HDU1536 S-Nim

1|0S-Nim

Time Limit: 5000/1000 MS (Java/Others)    Memory Limit: 65536/32768 K (Java/Others)
Total Submission(s): 7638    Accepted Submission(s): 3215

Problem Description

Arthur and his sister Caroll have been playing a game called Nim for some time now. Nim is played as follows:


  The starting position has a number of heaps, all containing some, not necessarily equal, number of beads.

  The players take turns chosing a heap and removing a positive number of beads from it.

  The first player not able to make a move, loses.


Arthur and Caroll really enjoyed playing this simple game until they recently learned an easy way to always be able to find the best move:


  Xor the number of beads in the heaps in the current position (i.e. if we have 2, 4 and 7 the xor-sum will be 1 as 2 xor 4 xor 7 = 1).

  If the xor-sum is 0, too bad, you will lose.

  Otherwise, move such that the xor-sum becomes 0. This is always possible.


It is quite easy to convince oneself that this works. Consider these facts:

  The player that takes the last bead wins.

  After the winning player's last move the xor-sum will be 0.

  The xor-sum will change after every move.

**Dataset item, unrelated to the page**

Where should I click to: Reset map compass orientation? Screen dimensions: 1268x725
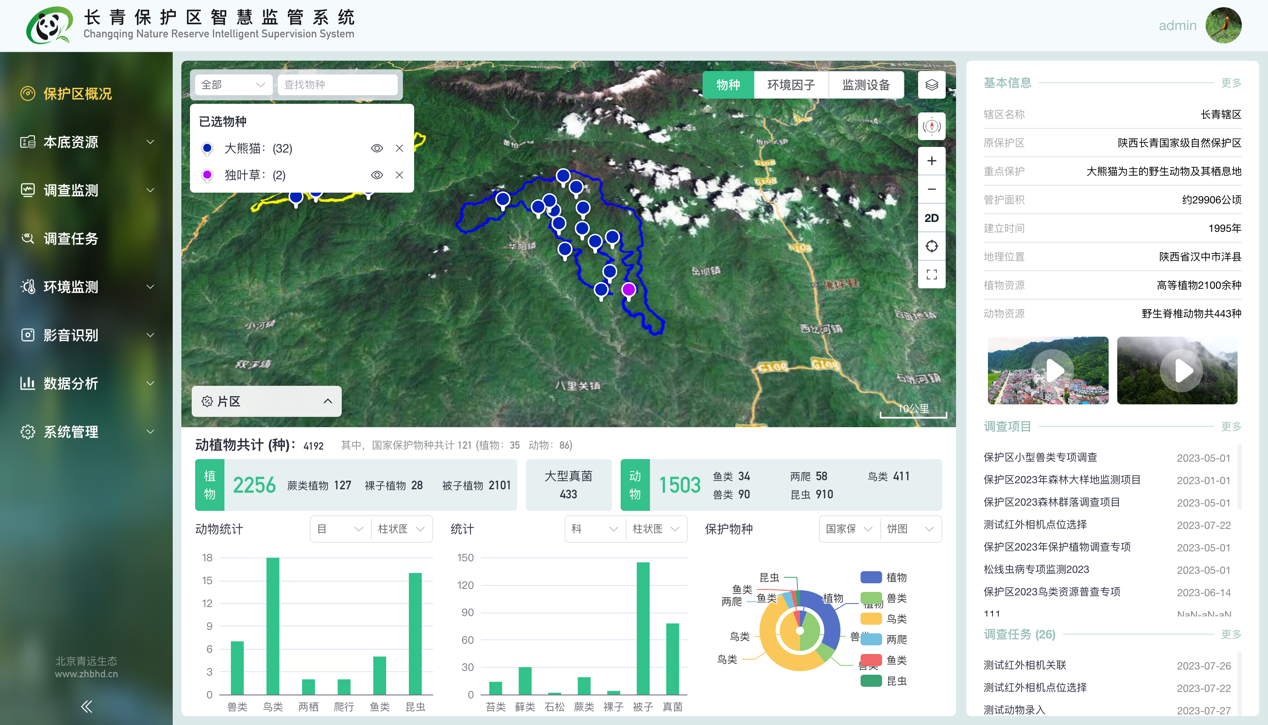[932, 127]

Which means that if you make sure that the xor-sum always is 0 when you have made your move, your opponent will never be able to win, and, thus, you will win. 

Understandibly it is no fun to play a game when both players know how to play perfectly (ignorance is bliss). Fourtunately, Arthur and Caroll soon came up with a similar game, S-Nim, that seemed to solve this problem. Each player is now only allowed to remove a number of beads in some predefined set S, e.g. if we have S =(2, 5) each player is only allowed to remove 2 or 5 beads. Now it is not always possible to make the xor-sum 0 and, thus, the strategy above is useless. Or is it? 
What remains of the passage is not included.